A preocupação de Fincher com os deslocamentos de corpos no tempo-espaço deveria ter sido imensa para uma história que quer narrar o amor entre um homem que desenvelhece e uma mulher que envelhece. Mas isso não transparece em nenhum momento do filme. A ponto da renúncia do personagem de Brad Pitt, que quando perde a maquiagem e rejuvenesce atua mal, ao amor de personagem de Cate Blanchett parecer tola e artificial. Junta-se a isso uma narrativa em off baseada numa New Orleans momentos antes do furacão Katrina atacar. O porquê disso o filme jamais se preocupa em identificar. Um editor mais ousado poderia, inclusive, ter cortado tudo isso do filme que não faria falta.

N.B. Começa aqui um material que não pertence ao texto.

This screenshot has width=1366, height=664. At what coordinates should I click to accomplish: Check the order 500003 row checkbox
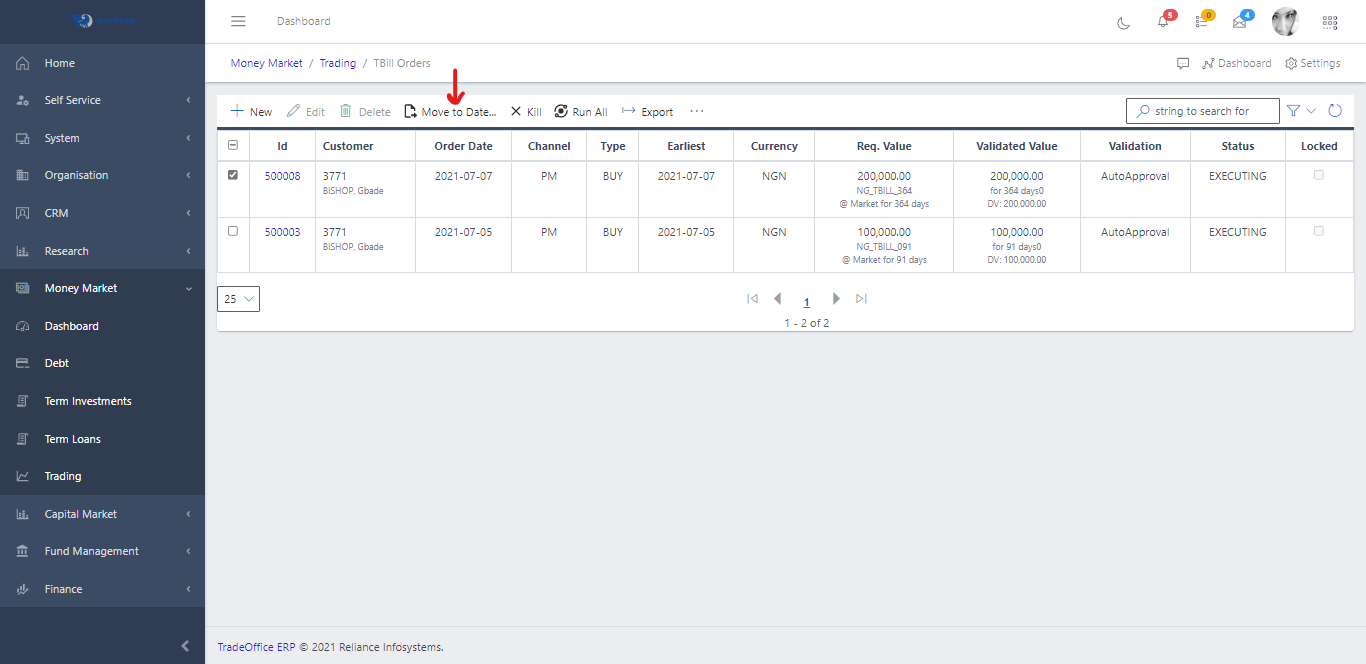tap(233, 231)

O filme se perde em excessivo em fragmentos de história tentando evocar truques que "Forrest Gump" já tinha usado de forma bem mais eficaz. Lá pelo meio do filme, inclusive, Fincher é acometido por um surto de Amelie Poulain que nos faz sentir vergonha por ele. E o que dizer de um filme em que a narração em off não corresponde de forma alguma às imagens mostradas e, pior, passa melhor a mensagem do que elas próprias?

Falar que Benjamin Button traz uma profunda reflexão sobre vida e morte é uma das maiores besteiras que já ouvi na vida! O que existe é puramente uma excelente idéia do conto de F. Scott Fitzgerald desperdiçada em anedotas vazias. Será que os membros da academia são acometidos periodicamente por um mal súbito que os faz considerar porcarias como Benjamin Button ou Crash dignas de indicações nas categorias principais do Oscar? Sei não...




Um comentário:

Renato disse...

Bom saber que esse não é um blog finado como eu pensava. O Leitor é aquele romance que começamos a ler na aula da Dominique em alemão, não é? Vc chegou a terminar ele então? Eu lembro de não ter acabado, mas vi o buzz em torno dele nas livrarias, mas ainda não vi o filme. Fiquei curioso agora depois do seu post. Talvez haja esperança dele estar passando aqui em Ithaca.